- Origin: Rwanda
- Genres: R&B, Afropop
- Years active: 2008-2018
- Labels: The Hub Entertainment
- Members: James Manzi (Humble Jizzo); Muhammed Nshimiyimana (Nizzo Kaboss);
- Past members: Safi Madiba

= Urban Boyz =

Rwandan R&B Afropop Duo

Urban Boyz is a Rwandan R&B Afropop Duo composed of 2 members James Manzi (Humble Jizzo) and Muhammed Nshimiyimana (Nizzo Kaboss). A reviewer for the Rwandan newspaper New Times described them in 2013 as "the country's leading music group."

==History==
Urban Boyz released their debut album, Icyicaro Today, in 2008 and have since released more than 70 singles and three studio albums. They have collaborated with numerous regional artists, including Rwandans Riderman, Mico The Best, Riderman and King James and Ugandans Jackie Chandiru, Rabadaba and Goodlyfe crew of Radio and Weasel.
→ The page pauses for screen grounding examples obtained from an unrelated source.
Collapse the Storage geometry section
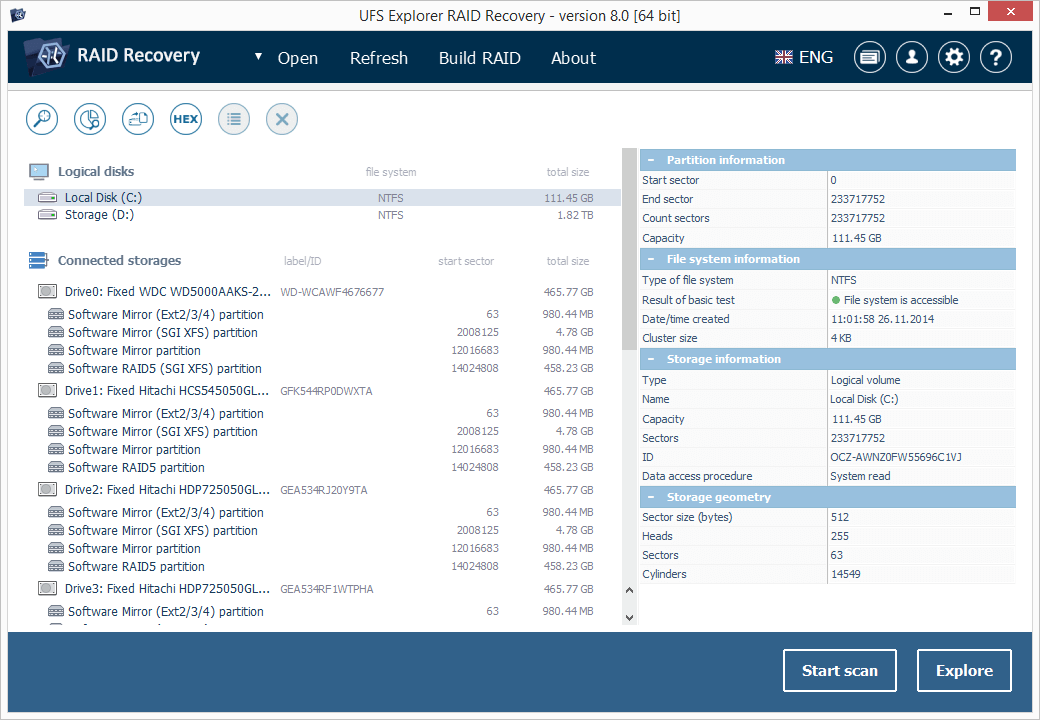Viewport: 1040px width, 720px height. pyautogui.click(x=652, y=496)
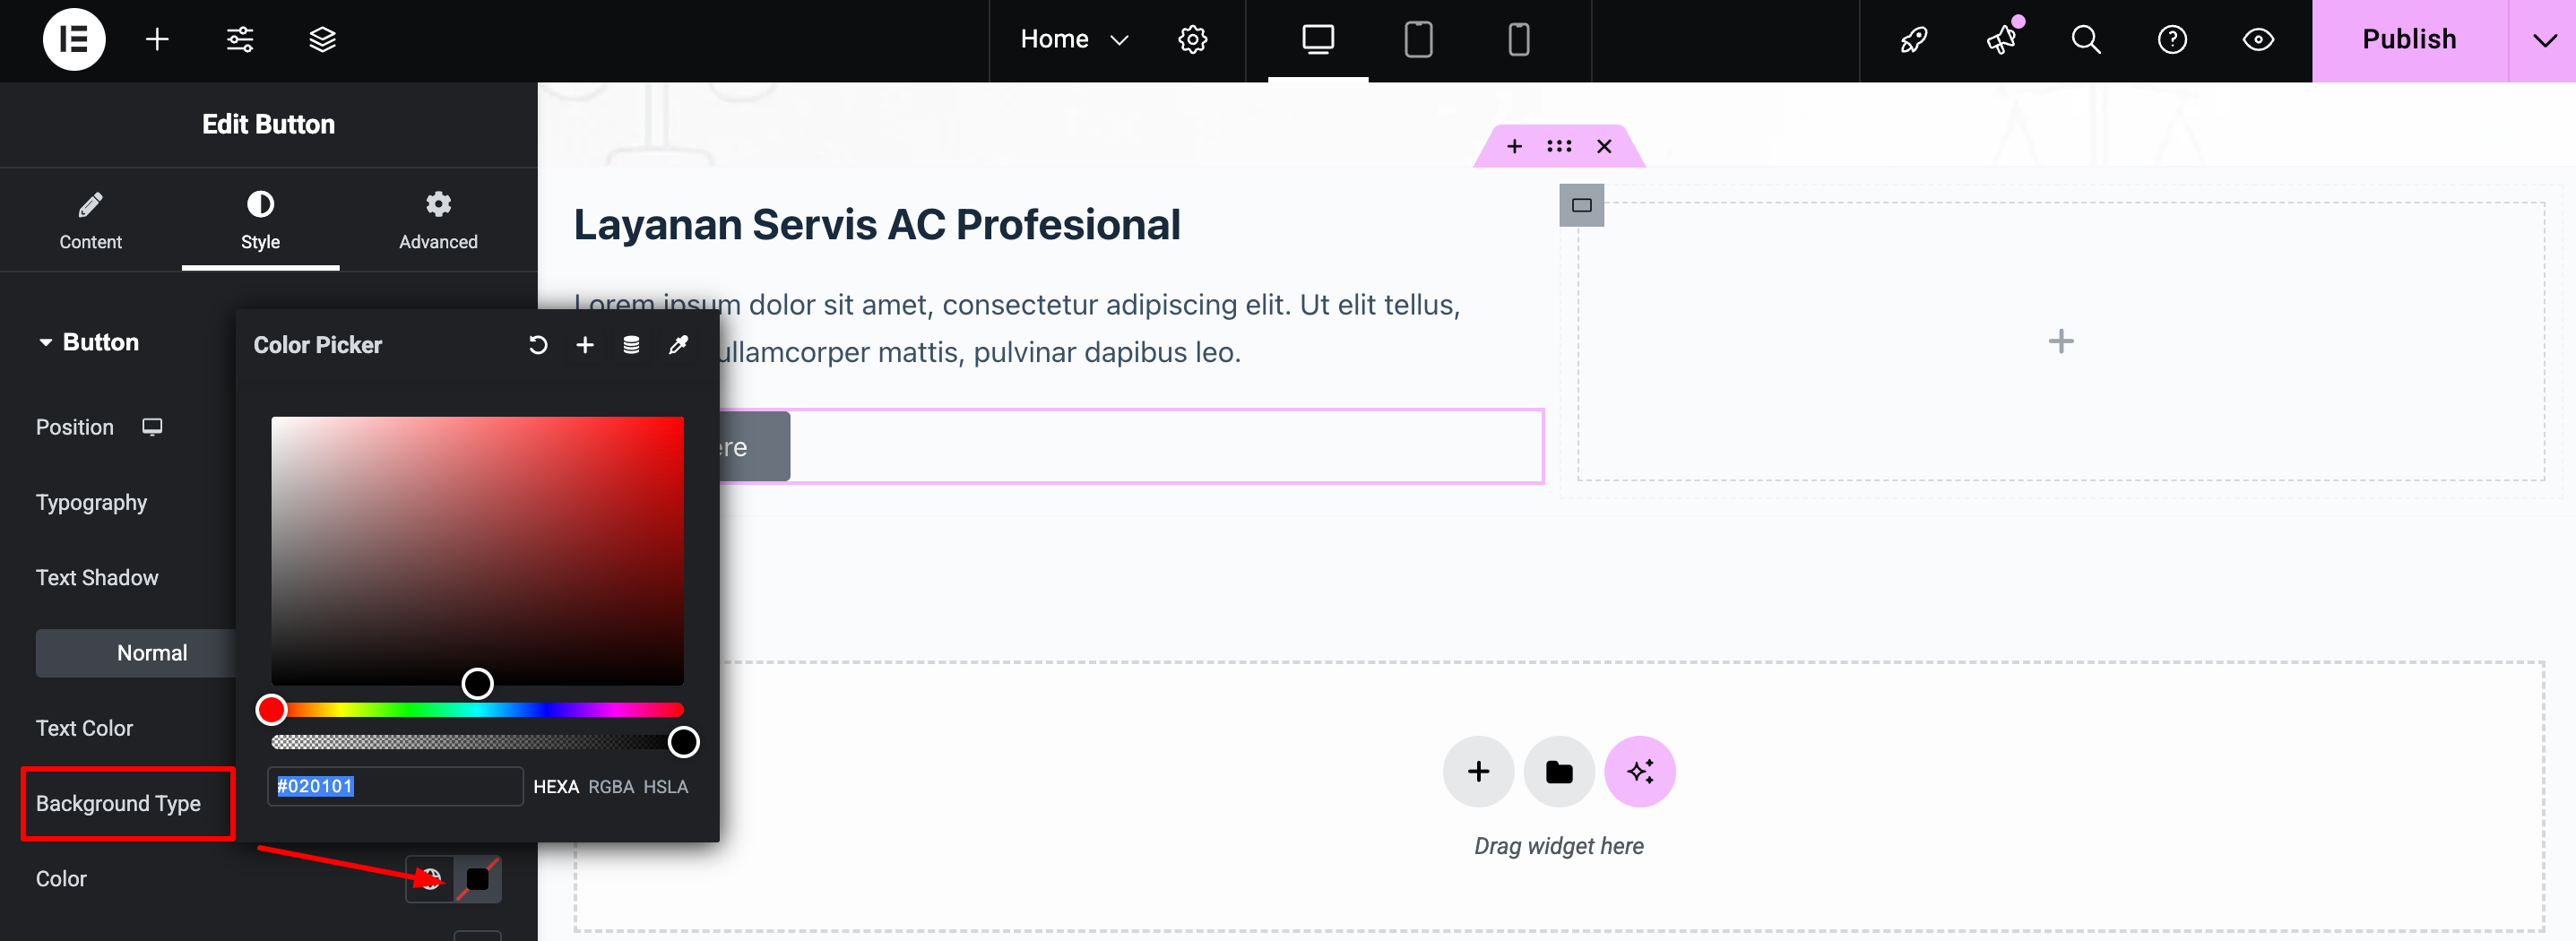The height and width of the screenshot is (941, 2576).
Task: Open Publish options dropdown arrow
Action: [x=2544, y=40]
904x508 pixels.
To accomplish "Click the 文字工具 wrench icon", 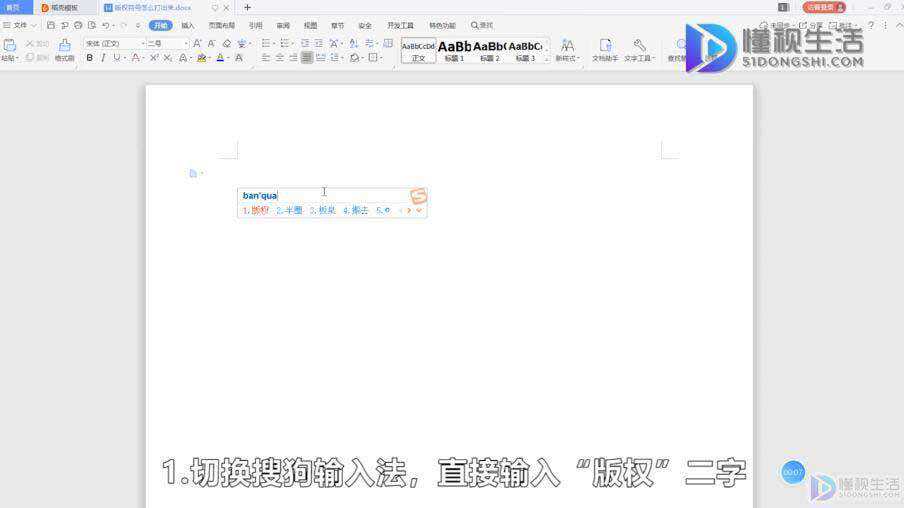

The group performs songs written in English, Kiswahili and Kinyarwanda.

==Awards==
Urban Boyz took second place in the annual Primus Guma Guma Super Star talent competition, held at Amahoro Stadium in August 2013. Their single, Bibaye, was voted song of the year. In March 2013, Urban Boyz won four Salax Awards in the categories Artiste of the Year, Best Male Artiste, Best Group and Best Video.